Abstrak
Diare merupakan salah satu penyakit menular berbasis lingkungan yang hingga saat ini masih menjadi permasalahan kesehatan masyarakat di tingkat global. Penyakit ini dapat terjadi pada semua kelompok umur serta berpotensi menimbulkan Kejadian Luar Biasa (KLB) dan kematian. Penelitian ini bertujuan menganalisis determinan kejadian diare pada balita usia 6–59 bulan di Provinsi Jawa Barat berdasarkan data Survei Status Gizi Indonesi (SSGI) 2024 serta mengidentifikasi determinan yang paling dominan. Penelitian menggunakan desain penelitian cross sectional dengan menggunakan data Survei Status Gizi Indonesia tahun 2024 dengan sampel sebesar 16.395 orang. Analisis data menggunakan uji chi square dan regresi logistik model determinan prediksi. Hasil penelitian menunjukkan prevalensi diare pada balita usia 6–59 bulan di Provinsi Jawa Barat sebanyak 1.417 balita (8,6%). Analisis bivariat menunjukkan bahwa usia balita (OR=1,710; 95%CI=1,489–1,964), status gizi (OR=1,832; 95%CI=1,536–2,185), jenis kelamin (OR=1,279; 95%CI=1,113–1,470), dan pendidikan ibu (OR=1,361; 95%CI=1,165–1,590) berhubungan signifikan dengan kejadian diare (p<0,05). Status gizi merupakan faktor dominan yang berhubungan dengan kejadian diare, dimana balita dengan status gizi kurang memiliki risiko 1,825 kali lebih tinggi mengalami diare dibandingkan balita dengan status gizi baik (AOR=1,825; 95% CI: 1,530–2,176). Oleh karena itu perlu memperkuat integrasi program pencegahan diare dengan intervensi perbaikan gizi pada balita usia 6–23 bulan melalui pemantauan pertumbuhan, deteksi dini masalah gizi, serta edukasi gizi dan higiene. Kata Kunci : Diare, status gizi, usia balita, jenis kelamin, pendidikan ibu
Diarrhea is one of the major environmentally related infectious diseases that remains a significant global public health problem. It affects all age groups and has the potential to cause outbreaks and mortality.
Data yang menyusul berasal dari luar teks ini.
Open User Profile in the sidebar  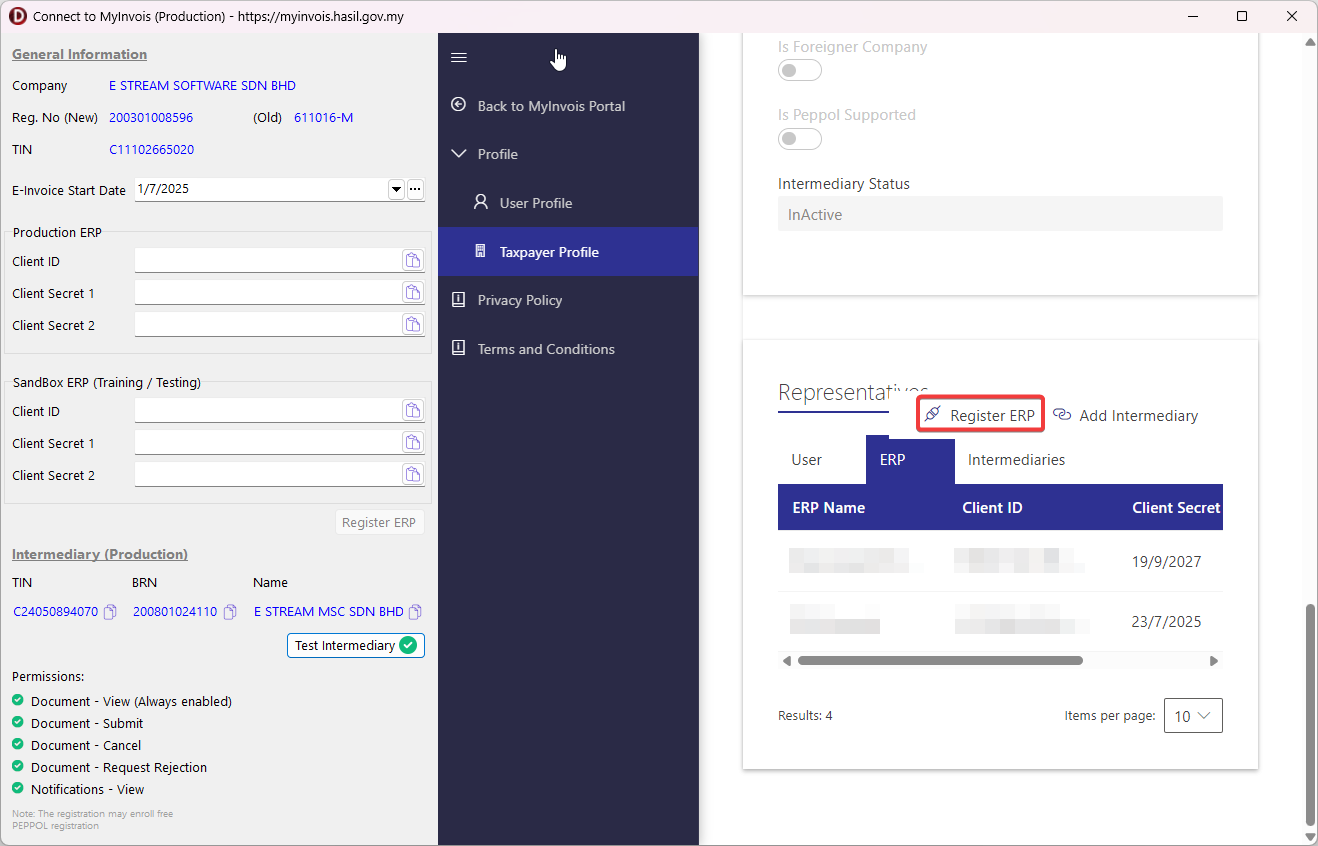535,203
This study aimed to analyze the determinants of diarrhea among children aged 6–59 months in West Java Province using data from the 2024 Indonesian Nutritional Status Survey (SSGI) and to identify the most dominant determinant. This study employed a cross-sectional design using secondary data from the 2024 Indonesian Nutritional Status Survey, involving 16,395 children aged 6–59 months. Data were analyzed using the chi-square test and multivariable logistic regression with a determinant prediction model. The results showed that the prevalence of diarrhea among children aged 6–59 months in West Java was 8.6% (1,417 children). Bivariate analysis indicated that child age (OR=1.710; 95% CI: 1.489–1.964), nutritional status (OR=1.832; 95% CI: 1.536–2.185), sex (OR=1.279; 95% CI: 1.113–1.470), and maternal education (OR=1.361; 95% CI: 1.165–1.590) were significantly associated with diarrhea (p<0.05). Nutritional status was identified as the most dominant determinant, with undernourished children having a 1.825-fold higher risk of developing diarrhea than well-nourished children (AOR=1.825; 95% CI: 1.530–2.176). Therefore, strengthening the integration of diarrhea prevention programs with nutrition improvement interventions for children aged 6–23 months is recommended through growth monitoring, early detection of nutritional problems, and nutrition and hygiene education. Keywords: Diarrhea, nutritional status, child age, sex, maternal education.